Background: Prostaglandin E2 plays an important role in inflammation and cancer. Prostaglandin E2 acts on the PGE receptors (EP), including EP1, EP2, EP3, and EP4. EP4 is expressed in the colorectal epithelium. Recent studies showed that EP4 agonists ameliorate colitis in experimental murine models by inhibiting the production of chemokines and cytokines from immune cells. Furthermore, in a clinical trial, administration of EP4 agonist was effective in treating patients with mild-to-moderate ulcerative colitis (UC) who were refractory to 5-AZA therapy. Therefore, administration of EP4 agonists may be a therapeutic strategy for the management of UC. However, the functional role of intestinal EP4 in homeostasis of the colorectal epithelium in a normal condition is not fully understood. The aim of this study is to elucidate the functional role of intestinal EP4 in homeostasis of the colon.

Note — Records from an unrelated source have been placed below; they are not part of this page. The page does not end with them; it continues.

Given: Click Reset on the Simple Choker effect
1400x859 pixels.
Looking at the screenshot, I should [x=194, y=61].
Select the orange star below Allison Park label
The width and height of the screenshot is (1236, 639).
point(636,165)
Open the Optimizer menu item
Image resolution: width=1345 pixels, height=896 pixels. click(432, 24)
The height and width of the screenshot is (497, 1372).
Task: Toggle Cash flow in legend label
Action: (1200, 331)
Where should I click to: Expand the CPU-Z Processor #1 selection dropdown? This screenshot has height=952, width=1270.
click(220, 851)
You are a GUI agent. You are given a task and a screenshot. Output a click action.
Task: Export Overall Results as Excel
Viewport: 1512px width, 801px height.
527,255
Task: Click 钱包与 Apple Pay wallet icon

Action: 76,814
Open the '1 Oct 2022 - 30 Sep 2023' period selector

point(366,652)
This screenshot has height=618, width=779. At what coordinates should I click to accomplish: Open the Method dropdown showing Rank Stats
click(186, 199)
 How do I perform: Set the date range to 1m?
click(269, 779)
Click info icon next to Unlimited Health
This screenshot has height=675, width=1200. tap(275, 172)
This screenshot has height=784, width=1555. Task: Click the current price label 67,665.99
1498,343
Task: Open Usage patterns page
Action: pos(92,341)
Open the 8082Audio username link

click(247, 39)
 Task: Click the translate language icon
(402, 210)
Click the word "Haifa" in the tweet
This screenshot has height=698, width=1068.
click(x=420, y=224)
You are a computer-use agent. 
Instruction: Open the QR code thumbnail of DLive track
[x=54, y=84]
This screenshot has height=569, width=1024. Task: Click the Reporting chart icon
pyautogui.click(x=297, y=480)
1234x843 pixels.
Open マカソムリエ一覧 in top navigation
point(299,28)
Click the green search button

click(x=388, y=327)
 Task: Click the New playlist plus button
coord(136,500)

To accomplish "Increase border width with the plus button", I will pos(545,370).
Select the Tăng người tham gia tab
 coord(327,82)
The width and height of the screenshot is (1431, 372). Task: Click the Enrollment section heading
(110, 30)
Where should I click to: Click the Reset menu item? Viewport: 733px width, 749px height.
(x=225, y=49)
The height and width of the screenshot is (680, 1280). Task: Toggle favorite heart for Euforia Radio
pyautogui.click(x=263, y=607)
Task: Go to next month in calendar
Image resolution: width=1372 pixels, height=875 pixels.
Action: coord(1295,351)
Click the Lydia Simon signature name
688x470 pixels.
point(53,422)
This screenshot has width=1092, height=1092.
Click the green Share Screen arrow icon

Methods: We generated Villin-Cre mice (control) and Villin-Cre; EP4 flox/flox mice (EP4 cKO) and assessed the colorectal epithelium at the age of 8–9 weeks. In EP4 cKO mice, EP4 was deleted exclusively in the intestinal epithelium from an embryonic stage. Colonic epithelium was evaluated in terms of morphology, apoptosis, cell proliferation, differentiation, and signaling pathways by hematoxylin and eosin staining, immunohistochemistry and quantitative RT-PCR analyses. Furthermore, to induce experimental colitis, 2% of DSS was administered for 7 days and mice were analyzed histologically.
Results: EP4 cKO mice were born according to the Mendelian frequencies. The length of crypts in the distal colon was significantly shorter in EP4 cKO mice relative to control mice. Apoptosis and cell proliferation were markedly increased within the crypts in EP4 cKO mice. In terms of differentiation, secretary lineages including goblet cells, tuft cells, and entero-endocrine cells were significantly decreased in EP4 cKO mice. Furthermore, ectopic Paneth cells were observed in EP4 cKO colons, whereas they were not observed in controls. Moreover, colonic epithelial cells expressing Muc2 and Cdx2 were markedly decreased in EP4 cKO mice. Notably, instead of decreased number of cells expressing Muc2 and Cdx2, colonic epithelial cells expressing Notch1IC, Hes1 and Sox9 were significantly increased and distribution of these cells was extended from the bottom to the more upper regions of the crypts in EP4 cKO mice, suggesting that Notch signaling was more broadly activated in EP4 cKO mice. Additionally, in a DSS-colitis model, colitis was more severely exacerbated in EP4 cKO mice.
Conclusions: Intestinal EP4 receptor is required for homeostasis of the colon in mice, which appears to be mediated by Notch signaling pathway.